* [Task to carry out]:
Only the lines from the one containing "You are a computer-use" through the last line of the data below belong in your answer, copied exactly and without pictures.
Start of Source material
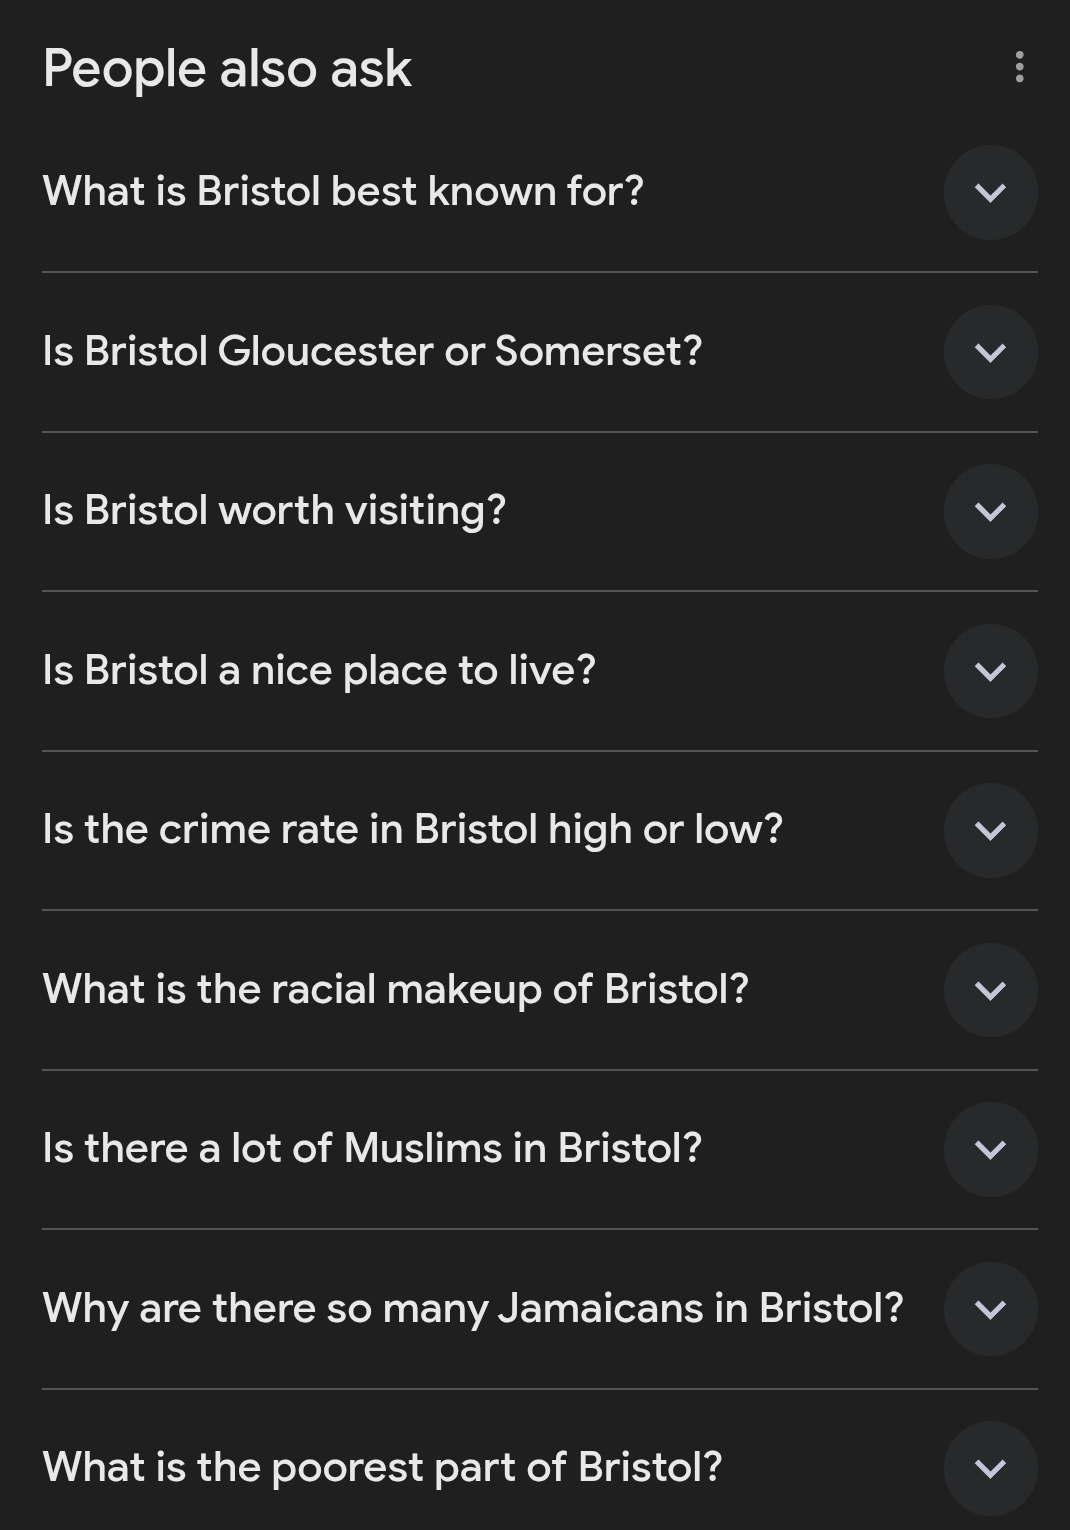Expand chevron beside "Is Bristol Gloucester or Somerset?"
Viewport: 1070px width, 1530px height.
point(990,352)
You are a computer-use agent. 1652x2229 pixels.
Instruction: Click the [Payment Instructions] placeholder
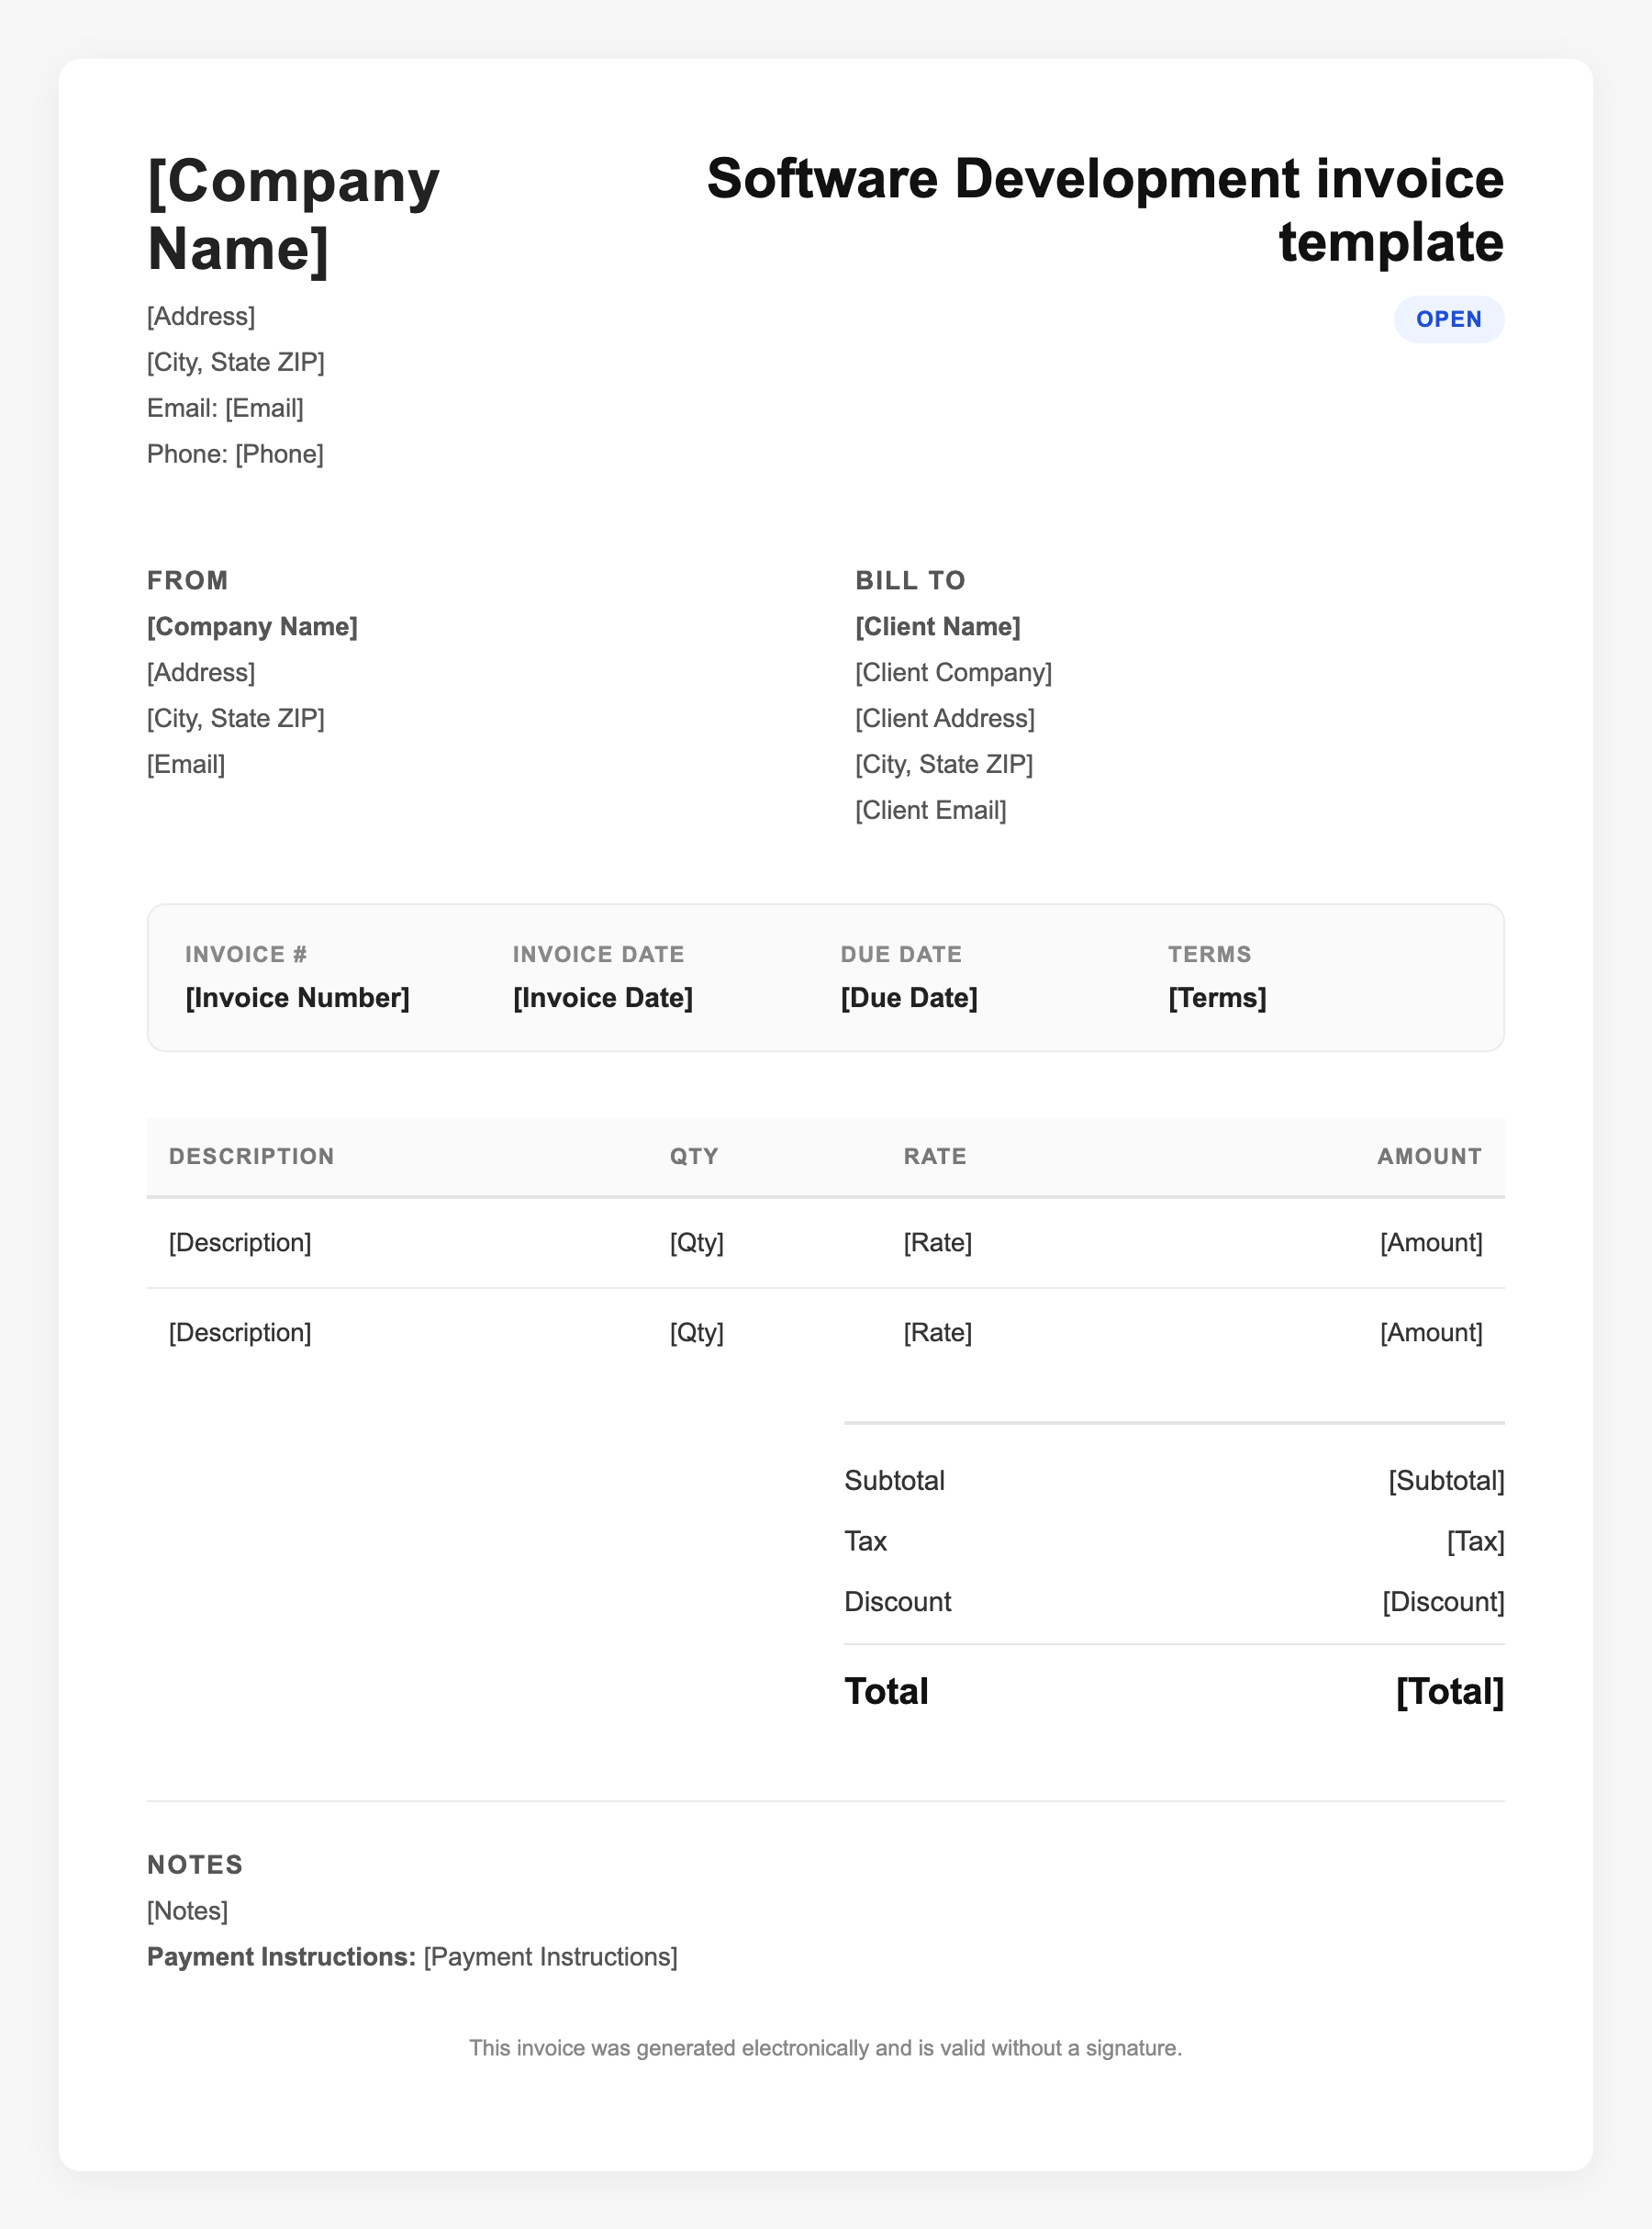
End of Source material
* [Answer to this problem]:
You are a computer-use agent. 1652x2229 pixels.
Instruction: Click the [Payment Instructions] placeholder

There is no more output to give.